Kristen Stewart and Robert Pattinson's break-up isn't exactly a shocker.
There are probably a lot of reasons it didn't work—infidelity, time apart, quarter-life crises— but according to tabloids, it's all Kristen Stewart's moody, moody fault. For example, Us Weekly cites her "moody behavior", courtesy of an "inside source" who claimed Pattinson was upset "about how moody she always is" and other reports say he just grew "tired of her mood swings."
For some time now, the word "moody" has accompanied Stewart's name like bathroom tissue paper. It was the explanation for her recent ranking as "least sexy celebrity" and was also the word that described she's dealing with her split—in a moody way. If you follow the tabloids, her mood isn't so much swinging as it is hovering like a dark cloud over red carpets. It has something to do with the way her upper and lower lip seem to disagree on whether they should smile or frown. And of course her cheating scandal. And most damning—the fact that she's a young woman.
Little girls are chastised for being moody and sullen when they're not receptive socially, and women spend their menstruating lives apologizing for their moods. The stigma has left us second-guessing our feelings depending on the time of the month, and worrying that we're responsible for relationship failures without even knowing it.
Fact: Everyone hates a moody bitch, whatever that means.

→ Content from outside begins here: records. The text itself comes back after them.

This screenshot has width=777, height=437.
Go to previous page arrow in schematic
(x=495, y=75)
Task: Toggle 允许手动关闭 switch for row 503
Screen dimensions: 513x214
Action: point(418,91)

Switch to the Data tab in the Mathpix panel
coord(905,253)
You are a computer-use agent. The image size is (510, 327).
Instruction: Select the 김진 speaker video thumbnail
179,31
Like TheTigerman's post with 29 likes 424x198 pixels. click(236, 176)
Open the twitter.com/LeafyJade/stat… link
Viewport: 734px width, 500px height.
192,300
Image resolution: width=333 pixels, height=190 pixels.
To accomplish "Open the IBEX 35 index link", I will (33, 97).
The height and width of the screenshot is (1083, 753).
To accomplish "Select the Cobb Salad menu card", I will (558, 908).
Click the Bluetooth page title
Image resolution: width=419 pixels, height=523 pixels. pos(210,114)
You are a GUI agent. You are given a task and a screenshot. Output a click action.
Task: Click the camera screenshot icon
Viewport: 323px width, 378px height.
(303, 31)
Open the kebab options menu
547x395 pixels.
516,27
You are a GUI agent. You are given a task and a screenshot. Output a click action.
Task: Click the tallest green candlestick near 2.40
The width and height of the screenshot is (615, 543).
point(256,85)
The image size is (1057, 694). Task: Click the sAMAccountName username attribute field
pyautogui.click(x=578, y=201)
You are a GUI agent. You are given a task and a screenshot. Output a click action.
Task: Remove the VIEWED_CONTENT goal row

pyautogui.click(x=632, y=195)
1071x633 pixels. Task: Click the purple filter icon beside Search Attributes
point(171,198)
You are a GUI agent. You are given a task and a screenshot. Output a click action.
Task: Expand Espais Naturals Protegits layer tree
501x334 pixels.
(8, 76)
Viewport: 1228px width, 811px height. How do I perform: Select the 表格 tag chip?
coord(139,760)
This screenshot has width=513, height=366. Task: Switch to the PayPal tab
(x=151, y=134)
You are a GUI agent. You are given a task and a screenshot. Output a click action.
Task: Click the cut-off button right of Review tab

It's a term from an era before psychological diagnoses, it's the kind of phrase a bad standup comic would use to describe his wife, it's the scapegoat of millions of fights between men and women, and a perpetual explanation for why we're wrong.
I'm not defending Stewart. She cheated, she doesn't smile a lot, she seems to require a lot of personal space for a celebrity. But the same could be said for Russell Crowe—he broke up a marriage, scowled his way through numerous red carpets and oh, remember when he threw a phone? We call him "hot-tempered"— a term that suggests artistic tendencies and sexual passion. Moodiness, on the other hand, describes a passive aggressive person who just might "hold out." This is a misperception, of course, but one legitimized in Hollywood.
If brooding works for male stars, it's a death knell for female celebs. They're supposed to be thankful for their career like Emma Stone, relatable like Jennifer Lawrence, and grateful for male attention like Jessica Alba. But not too grateful like Anne Hathaway and just a little crazy like Megan Fox. Basically, a woman with a whole catalog of moods, just not moody.